- Opening Delimiter -

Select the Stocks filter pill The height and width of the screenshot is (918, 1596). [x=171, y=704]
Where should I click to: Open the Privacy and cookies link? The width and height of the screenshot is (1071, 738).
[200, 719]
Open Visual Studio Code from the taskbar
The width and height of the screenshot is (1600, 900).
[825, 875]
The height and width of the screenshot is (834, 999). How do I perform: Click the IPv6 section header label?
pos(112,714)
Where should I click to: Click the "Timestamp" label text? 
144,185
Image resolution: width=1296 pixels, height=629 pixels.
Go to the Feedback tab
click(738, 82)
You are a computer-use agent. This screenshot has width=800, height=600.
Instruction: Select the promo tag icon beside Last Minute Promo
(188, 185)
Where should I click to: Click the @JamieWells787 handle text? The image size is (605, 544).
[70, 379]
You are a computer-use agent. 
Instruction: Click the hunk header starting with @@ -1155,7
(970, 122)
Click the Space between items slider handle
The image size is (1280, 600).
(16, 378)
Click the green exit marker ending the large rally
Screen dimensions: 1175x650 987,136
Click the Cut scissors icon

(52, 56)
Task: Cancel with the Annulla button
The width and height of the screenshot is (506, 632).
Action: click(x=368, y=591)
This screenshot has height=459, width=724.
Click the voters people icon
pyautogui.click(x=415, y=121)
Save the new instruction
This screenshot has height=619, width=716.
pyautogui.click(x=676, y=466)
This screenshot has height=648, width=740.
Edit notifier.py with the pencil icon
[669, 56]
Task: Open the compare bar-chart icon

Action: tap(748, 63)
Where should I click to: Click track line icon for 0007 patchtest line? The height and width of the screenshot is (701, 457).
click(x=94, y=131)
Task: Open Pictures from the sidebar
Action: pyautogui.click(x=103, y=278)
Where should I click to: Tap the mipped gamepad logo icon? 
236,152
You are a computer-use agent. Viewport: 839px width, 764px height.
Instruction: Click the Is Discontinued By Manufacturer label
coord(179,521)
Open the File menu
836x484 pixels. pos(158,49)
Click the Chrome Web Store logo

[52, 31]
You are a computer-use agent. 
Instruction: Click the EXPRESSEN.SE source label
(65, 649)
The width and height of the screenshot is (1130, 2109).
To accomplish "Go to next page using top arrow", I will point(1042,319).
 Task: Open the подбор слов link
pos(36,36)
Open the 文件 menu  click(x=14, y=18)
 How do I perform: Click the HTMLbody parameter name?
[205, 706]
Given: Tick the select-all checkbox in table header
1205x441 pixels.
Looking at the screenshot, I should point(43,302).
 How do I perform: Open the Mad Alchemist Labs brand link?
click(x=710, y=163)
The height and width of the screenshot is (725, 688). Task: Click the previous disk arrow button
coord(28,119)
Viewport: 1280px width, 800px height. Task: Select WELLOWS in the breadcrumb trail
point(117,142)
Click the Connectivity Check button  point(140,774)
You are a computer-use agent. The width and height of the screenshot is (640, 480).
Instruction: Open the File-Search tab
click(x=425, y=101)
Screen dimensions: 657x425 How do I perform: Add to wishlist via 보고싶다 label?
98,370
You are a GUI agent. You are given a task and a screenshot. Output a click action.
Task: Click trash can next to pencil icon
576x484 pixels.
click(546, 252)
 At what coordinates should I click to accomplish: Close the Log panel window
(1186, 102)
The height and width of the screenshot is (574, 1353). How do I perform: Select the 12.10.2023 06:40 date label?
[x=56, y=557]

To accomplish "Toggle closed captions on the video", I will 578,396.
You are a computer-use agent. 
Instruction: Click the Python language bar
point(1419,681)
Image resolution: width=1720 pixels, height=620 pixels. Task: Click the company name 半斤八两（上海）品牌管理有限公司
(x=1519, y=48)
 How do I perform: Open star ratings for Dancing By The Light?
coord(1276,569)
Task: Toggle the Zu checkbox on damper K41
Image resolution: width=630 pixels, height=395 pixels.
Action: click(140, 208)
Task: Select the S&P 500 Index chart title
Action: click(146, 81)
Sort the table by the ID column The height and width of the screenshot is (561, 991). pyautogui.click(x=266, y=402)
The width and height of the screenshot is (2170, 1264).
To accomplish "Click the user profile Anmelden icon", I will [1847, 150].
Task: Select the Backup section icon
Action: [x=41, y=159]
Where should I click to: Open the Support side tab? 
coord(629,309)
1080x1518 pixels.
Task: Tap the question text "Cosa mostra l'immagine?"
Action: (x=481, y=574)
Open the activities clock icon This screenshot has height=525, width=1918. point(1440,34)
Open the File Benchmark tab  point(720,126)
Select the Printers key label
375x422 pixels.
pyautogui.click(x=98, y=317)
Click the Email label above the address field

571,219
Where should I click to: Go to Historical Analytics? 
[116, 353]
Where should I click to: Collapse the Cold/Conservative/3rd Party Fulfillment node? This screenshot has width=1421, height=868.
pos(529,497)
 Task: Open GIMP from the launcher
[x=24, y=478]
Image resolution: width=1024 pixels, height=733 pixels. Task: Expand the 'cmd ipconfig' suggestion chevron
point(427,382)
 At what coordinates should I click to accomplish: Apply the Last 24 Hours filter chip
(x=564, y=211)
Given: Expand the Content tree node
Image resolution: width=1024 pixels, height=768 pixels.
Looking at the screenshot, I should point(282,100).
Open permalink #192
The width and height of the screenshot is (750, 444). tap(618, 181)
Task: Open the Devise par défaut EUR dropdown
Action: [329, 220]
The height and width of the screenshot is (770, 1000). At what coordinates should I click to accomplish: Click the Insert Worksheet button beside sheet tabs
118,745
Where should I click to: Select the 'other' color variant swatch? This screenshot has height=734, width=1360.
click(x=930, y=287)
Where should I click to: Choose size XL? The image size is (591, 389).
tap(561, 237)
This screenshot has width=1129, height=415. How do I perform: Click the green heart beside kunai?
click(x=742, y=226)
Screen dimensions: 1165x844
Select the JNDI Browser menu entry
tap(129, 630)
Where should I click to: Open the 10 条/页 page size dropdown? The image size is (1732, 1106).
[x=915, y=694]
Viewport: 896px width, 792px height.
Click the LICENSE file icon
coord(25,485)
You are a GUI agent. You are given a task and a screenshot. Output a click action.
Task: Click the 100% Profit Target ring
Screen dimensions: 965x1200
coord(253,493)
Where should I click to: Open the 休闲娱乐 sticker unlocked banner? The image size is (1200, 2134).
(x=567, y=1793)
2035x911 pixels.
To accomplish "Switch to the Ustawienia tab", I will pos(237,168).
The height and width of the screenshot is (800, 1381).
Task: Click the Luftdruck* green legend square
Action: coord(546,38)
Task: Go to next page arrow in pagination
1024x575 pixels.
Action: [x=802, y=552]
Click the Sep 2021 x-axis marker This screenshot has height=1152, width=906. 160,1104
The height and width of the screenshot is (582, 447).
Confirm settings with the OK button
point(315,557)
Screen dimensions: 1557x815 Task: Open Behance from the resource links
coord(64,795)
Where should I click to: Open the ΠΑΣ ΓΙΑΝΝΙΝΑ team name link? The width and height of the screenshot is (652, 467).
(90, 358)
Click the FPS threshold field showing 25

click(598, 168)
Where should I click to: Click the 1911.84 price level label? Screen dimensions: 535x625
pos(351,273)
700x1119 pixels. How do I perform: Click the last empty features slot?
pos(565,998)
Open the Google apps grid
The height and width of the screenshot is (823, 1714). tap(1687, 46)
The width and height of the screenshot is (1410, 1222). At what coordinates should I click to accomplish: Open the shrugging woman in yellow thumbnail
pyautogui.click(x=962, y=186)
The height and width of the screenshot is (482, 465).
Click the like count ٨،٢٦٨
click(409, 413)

- Closing Delimiter -

Retype each of the preceding records exactly as printed.

Finished exercise
Select the Stocks filter pill The height and width of the screenshot is (918, 1596). [x=171, y=704]
Where should I click to: Open the Privacy and cookies link? The width and height of the screenshot is (1071, 738).
[200, 719]
Open Visual Studio Code from the taskbar
The width and height of the screenshot is (1600, 900).
[825, 875]
The height and width of the screenshot is (834, 999). How do I perform: Click the IPv6 section header label?
pos(112,714)
Where should I click to: Click the "Timestamp" label text? 
144,185
Image resolution: width=1296 pixels, height=629 pixels.
Go to the Feedback tab
click(738, 82)
You are a computer-use agent. This screenshot has width=800, height=600.
Instruction: Select the promo tag icon beside Last Minute Promo
(188, 185)
Where should I click to: Click the @JamieWells787 handle text? The image size is (605, 544).
[70, 379]
You are a computer-use agent. 
Instruction: Click the hunk header starting with @@ -1155,7
(970, 122)
Click the Space between items slider handle
The image size is (1280, 600).
(16, 378)
Click the green exit marker ending the large rally
Screen dimensions: 1175x650 987,136
Click the Cut scissors icon

(52, 56)
Task: Cancel with the Annulla button
The width and height of the screenshot is (506, 632).
Action: click(x=368, y=591)
This screenshot has height=459, width=724.
Click the voters people icon
pyautogui.click(x=415, y=121)
Save the new instruction
This screenshot has height=619, width=716.
pyautogui.click(x=676, y=466)
This screenshot has height=648, width=740.
Edit notifier.py with the pencil icon
[669, 56]
Task: Open the compare bar-chart icon

Action: tap(748, 63)
Where should I click to: Click track line icon for 0007 patchtest line? The height and width of the screenshot is (701, 457).
click(x=94, y=131)
Task: Open Pictures from the sidebar
Action: pyautogui.click(x=103, y=278)
Where should I click to: Tap the mipped gamepad logo icon? 
236,152
You are a computer-use agent. Viewport: 839px width, 764px height.
Instruction: Click the Is Discontinued By Manufacturer label
coord(179,521)
Open the File menu
836x484 pixels. pos(158,49)
Click the Chrome Web Store logo

[52, 31]
You are a computer-use agent. 
Instruction: Click the EXPRESSEN.SE source label
(65, 649)
The width and height of the screenshot is (1130, 2109).
To accomplish "Go to next page using top arrow", I will point(1042,319).
 Task: Open the подбор слов link
pos(36,36)
Open the 文件 menu  click(x=14, y=18)
 How do I perform: Click the HTMLbody parameter name?
[205, 706]
Given: Tick the select-all checkbox in table header
1205x441 pixels.
Looking at the screenshot, I should point(43,302).
 How do I perform: Open the Mad Alchemist Labs brand link?
click(x=710, y=163)
The height and width of the screenshot is (725, 688). Task: Click the previous disk arrow button
coord(28,119)
Viewport: 1280px width, 800px height. Task: Select WELLOWS in the breadcrumb trail
point(117,142)
Click the Connectivity Check button  point(140,774)
You are a computer-use agent. The width and height of the screenshot is (640, 480).
Instruction: Open the File-Search tab
click(x=425, y=101)
Screen dimensions: 657x425 How do I perform: Add to wishlist via 보고싶다 label?
98,370
You are a GUI agent. You are given a task and a screenshot. Output a click action.
Task: Click trash can next to pencil icon
576x484 pixels.
click(546, 252)
 At what coordinates should I click to accomplish: Close the Log panel window
(1186, 102)
The height and width of the screenshot is (574, 1353). How do I perform: Select the 12.10.2023 06:40 date label?
[x=56, y=557]

To accomplish "Toggle closed captions on the video", I will 578,396.
You are a computer-use agent. 
Instruction: Click the Python language bar
point(1419,681)
Image resolution: width=1720 pixels, height=620 pixels. Task: Click the company name 半斤八两（上海）品牌管理有限公司
(x=1519, y=48)
 How do I perform: Open star ratings for Dancing By The Light?
coord(1276,569)
Task: Toggle the Zu checkbox on damper K41
Image resolution: width=630 pixels, height=395 pixels.
Action: click(140, 208)
Task: Select the S&P 500 Index chart title
Action: click(146, 81)
Sort the table by the ID column The height and width of the screenshot is (561, 991). pyautogui.click(x=266, y=402)
The width and height of the screenshot is (2170, 1264).
To accomplish "Click the user profile Anmelden icon", I will [1847, 150].
Task: Select the Backup section icon
Action: [x=41, y=159]
Where should I click to: Open the Support side tab? 
coord(629,309)
1080x1518 pixels.
Task: Tap the question text "Cosa mostra l'immagine?"
Action: (x=481, y=574)
Open the activities clock icon This screenshot has height=525, width=1918. point(1440,34)
Open the File Benchmark tab  point(720,126)
Select the Printers key label
375x422 pixels.
pyautogui.click(x=98, y=317)
Click the Email label above the address field

571,219
Where should I click to: Go to Historical Analytics? 
[116, 353]
Where should I click to: Collapse the Cold/Conservative/3rd Party Fulfillment node? This screenshot has width=1421, height=868.
pos(529,497)
 Task: Open GIMP from the launcher
[x=24, y=478]
Image resolution: width=1024 pixels, height=733 pixels. Task: Expand the 'cmd ipconfig' suggestion chevron
point(427,382)
 At what coordinates should I click to accomplish: Apply the Last 24 Hours filter chip
(x=564, y=211)
Given: Expand the Content tree node
Image resolution: width=1024 pixels, height=768 pixels.
Looking at the screenshot, I should point(282,100).
Open permalink #192
The width and height of the screenshot is (750, 444). tap(618, 181)
Task: Open the Devise par défaut EUR dropdown
Action: [329, 220]
The height and width of the screenshot is (770, 1000). At what coordinates should I click to accomplish: Click the Insert Worksheet button beside sheet tabs
118,745
Where should I click to: Select the 'other' color variant swatch? This screenshot has height=734, width=1360.
click(x=930, y=287)
Where should I click to: Choose size XL? The image size is (591, 389).
tap(561, 237)
This screenshot has width=1129, height=415. How do I perform: Click the green heart beside kunai?
click(x=742, y=226)
Screen dimensions: 1165x844
Select the JNDI Browser menu entry
tap(129, 630)
Where should I click to: Open the 10 条/页 page size dropdown? The image size is (1732, 1106).
[x=915, y=694]
Viewport: 896px width, 792px height.
Click the LICENSE file icon
coord(25,485)
You are a GUI agent. You are given a task and a screenshot. Output a click action.
Task: Click the 100% Profit Target ring
Screen dimensions: 965x1200
coord(253,493)
Where should I click to: Open the 休闲娱乐 sticker unlocked banner? The image size is (1200, 2134).
(x=567, y=1793)
2035x911 pixels.
To accomplish "Switch to the Ustawienia tab", I will pos(237,168).
The height and width of the screenshot is (800, 1381).
Task: Click the Luftdruck* green legend square
Action: coord(546,38)
Task: Go to next page arrow in pagination
1024x575 pixels.
Action: [x=802, y=552]
Click the Sep 2021 x-axis marker This screenshot has height=1152, width=906. 160,1104
The height and width of the screenshot is (582, 447).
Confirm settings with the OK button
point(315,557)
Screen dimensions: 1557x815 Task: Open Behance from the resource links
coord(64,795)
Where should I click to: Open the ΠΑΣ ΓΙΑΝΝΙΝΑ team name link? The width and height of the screenshot is (652, 467).
(90, 358)
Click the FPS threshold field showing 25

click(598, 168)
Where should I click to: Click the 1911.84 price level label? Screen dimensions: 535x625
pos(351,273)
700x1119 pixels. How do I perform: Click the last empty features slot?
pos(565,998)
Open the Google apps grid
The height and width of the screenshot is (823, 1714). tap(1687, 46)
The width and height of the screenshot is (1410, 1222). At what coordinates should I click to accomplish: Open the shrugging woman in yellow thumbnail
pyautogui.click(x=962, y=186)
The height and width of the screenshot is (482, 465).
Click the like count ٨،٢٦٨
click(409, 413)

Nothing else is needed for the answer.